◆ **THE TASK**
Switch "Club" to "Team" in the material from its first line through the line containing "pos(350,133)", inclusive, and write those lines out again with everything else unchanged.

◆ **SUPPLIED DATA**
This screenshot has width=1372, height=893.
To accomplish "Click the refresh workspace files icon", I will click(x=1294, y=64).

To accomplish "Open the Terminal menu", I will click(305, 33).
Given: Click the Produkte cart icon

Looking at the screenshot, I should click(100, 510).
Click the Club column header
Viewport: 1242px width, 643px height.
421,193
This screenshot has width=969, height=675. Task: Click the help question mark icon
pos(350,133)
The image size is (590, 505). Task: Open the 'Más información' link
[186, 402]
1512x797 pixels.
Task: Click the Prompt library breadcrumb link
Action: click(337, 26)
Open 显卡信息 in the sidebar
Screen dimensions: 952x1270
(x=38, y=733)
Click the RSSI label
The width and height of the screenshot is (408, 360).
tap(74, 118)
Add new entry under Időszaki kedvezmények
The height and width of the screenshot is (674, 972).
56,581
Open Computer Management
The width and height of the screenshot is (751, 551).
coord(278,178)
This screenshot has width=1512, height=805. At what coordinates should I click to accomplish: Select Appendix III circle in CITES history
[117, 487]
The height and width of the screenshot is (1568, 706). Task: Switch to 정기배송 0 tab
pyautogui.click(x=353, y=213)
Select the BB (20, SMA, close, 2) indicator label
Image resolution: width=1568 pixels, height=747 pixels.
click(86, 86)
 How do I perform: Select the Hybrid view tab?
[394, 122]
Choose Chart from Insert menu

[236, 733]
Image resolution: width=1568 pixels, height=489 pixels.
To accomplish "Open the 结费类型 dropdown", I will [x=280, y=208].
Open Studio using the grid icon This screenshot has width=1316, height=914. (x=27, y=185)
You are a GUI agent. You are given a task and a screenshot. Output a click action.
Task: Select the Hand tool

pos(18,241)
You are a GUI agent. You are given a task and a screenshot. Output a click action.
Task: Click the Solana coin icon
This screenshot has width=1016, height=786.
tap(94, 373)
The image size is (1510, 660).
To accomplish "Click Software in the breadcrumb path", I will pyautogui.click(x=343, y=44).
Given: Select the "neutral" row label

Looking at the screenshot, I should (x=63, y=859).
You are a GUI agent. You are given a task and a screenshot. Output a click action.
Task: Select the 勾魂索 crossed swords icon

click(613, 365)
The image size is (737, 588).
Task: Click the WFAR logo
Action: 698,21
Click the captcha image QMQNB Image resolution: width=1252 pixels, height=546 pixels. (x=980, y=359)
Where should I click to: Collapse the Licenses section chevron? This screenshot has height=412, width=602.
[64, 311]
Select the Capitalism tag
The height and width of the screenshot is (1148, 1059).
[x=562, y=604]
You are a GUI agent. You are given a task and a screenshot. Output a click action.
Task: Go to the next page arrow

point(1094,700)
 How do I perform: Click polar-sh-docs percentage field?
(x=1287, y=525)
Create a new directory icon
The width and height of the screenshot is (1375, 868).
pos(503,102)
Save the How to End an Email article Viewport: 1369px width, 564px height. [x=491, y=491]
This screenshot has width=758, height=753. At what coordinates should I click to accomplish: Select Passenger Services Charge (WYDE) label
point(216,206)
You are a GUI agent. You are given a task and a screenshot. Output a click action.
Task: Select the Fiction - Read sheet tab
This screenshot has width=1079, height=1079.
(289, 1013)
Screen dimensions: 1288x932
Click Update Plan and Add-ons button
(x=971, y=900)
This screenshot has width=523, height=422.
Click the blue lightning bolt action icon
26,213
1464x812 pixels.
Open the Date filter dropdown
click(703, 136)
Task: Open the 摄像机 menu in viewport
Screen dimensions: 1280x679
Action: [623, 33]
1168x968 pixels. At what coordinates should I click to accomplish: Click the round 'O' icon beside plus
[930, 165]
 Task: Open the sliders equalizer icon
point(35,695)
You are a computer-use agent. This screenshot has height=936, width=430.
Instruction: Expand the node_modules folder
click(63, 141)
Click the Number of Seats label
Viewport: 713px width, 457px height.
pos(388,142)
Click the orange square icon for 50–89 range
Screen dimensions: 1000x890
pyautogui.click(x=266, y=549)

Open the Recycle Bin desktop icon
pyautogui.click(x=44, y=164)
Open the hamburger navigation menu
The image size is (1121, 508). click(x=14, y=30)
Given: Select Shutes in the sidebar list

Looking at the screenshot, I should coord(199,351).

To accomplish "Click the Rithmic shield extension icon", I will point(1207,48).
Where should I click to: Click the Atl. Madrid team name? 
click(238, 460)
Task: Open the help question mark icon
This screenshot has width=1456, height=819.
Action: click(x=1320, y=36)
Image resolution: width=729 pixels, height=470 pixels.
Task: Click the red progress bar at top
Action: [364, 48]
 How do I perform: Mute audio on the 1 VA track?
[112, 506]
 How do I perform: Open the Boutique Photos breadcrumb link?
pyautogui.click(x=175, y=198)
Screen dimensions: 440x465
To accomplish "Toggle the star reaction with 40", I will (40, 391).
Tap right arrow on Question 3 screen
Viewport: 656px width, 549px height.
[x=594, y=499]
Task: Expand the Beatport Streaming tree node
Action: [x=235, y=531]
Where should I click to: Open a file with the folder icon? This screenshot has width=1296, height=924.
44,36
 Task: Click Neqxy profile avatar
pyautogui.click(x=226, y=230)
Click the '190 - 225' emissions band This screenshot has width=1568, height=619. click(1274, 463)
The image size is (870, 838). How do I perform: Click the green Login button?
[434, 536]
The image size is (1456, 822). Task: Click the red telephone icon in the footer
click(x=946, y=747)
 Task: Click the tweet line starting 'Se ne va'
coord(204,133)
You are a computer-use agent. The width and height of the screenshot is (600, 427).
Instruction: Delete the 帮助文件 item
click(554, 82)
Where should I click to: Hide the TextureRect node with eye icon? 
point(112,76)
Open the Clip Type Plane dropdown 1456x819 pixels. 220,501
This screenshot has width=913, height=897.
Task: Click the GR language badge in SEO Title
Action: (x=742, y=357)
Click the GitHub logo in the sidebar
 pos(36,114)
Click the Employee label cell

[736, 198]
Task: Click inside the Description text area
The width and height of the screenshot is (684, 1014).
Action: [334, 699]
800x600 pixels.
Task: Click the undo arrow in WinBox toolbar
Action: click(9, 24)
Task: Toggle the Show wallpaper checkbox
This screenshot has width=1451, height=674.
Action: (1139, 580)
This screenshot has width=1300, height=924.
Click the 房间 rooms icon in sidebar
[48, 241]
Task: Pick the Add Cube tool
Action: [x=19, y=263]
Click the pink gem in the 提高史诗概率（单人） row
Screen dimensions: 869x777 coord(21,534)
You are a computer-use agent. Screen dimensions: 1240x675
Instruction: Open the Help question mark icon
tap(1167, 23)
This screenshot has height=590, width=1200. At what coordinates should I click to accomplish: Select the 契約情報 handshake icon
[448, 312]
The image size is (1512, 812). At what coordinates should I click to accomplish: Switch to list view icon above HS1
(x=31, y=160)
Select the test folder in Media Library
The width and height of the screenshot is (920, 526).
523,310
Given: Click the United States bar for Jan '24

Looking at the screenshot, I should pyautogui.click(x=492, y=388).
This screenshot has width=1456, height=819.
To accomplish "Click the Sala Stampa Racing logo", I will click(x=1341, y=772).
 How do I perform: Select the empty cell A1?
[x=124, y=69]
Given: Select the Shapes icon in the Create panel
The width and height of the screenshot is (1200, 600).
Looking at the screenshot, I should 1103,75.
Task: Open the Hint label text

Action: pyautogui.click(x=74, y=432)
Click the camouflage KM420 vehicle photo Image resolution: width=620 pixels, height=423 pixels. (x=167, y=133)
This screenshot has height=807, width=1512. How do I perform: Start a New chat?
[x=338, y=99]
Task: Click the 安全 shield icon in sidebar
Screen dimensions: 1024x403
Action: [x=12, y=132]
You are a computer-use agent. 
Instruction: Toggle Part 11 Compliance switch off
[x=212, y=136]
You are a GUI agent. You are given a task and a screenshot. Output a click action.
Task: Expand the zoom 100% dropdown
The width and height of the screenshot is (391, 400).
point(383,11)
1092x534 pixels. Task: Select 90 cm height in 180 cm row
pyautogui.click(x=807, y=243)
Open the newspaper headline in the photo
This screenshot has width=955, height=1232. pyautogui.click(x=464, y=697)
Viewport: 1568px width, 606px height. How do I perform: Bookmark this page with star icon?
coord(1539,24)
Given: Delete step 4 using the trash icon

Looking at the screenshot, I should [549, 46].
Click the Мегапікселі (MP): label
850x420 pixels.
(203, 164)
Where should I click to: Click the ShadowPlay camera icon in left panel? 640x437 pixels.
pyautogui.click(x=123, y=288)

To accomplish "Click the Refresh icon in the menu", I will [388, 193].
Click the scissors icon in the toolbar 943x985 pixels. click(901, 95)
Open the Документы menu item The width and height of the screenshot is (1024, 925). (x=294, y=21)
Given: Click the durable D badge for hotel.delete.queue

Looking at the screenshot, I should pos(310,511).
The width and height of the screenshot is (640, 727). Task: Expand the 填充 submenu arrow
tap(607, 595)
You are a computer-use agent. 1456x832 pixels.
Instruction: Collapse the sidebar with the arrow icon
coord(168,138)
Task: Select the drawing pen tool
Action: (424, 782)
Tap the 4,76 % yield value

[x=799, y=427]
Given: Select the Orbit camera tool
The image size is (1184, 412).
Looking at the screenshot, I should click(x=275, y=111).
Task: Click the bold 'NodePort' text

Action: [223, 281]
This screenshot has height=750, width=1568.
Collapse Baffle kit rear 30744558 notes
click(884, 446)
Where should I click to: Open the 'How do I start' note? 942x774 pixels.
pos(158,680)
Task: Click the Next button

◆ **FINAL RESULT**
This screenshot has width=1372, height=893.
To accomplish "Click the refresh workspace files icon", I will click(x=1294, y=64).

To accomplish "Open the Terminal menu", I will click(305, 33).
Given: Click the Produkte cart icon

Looking at the screenshot, I should click(100, 510).
Click the Team column header
Viewport: 1242px width, 643px height.
421,193
This screenshot has width=969, height=675. Task: Click the help question mark icon
pos(350,133)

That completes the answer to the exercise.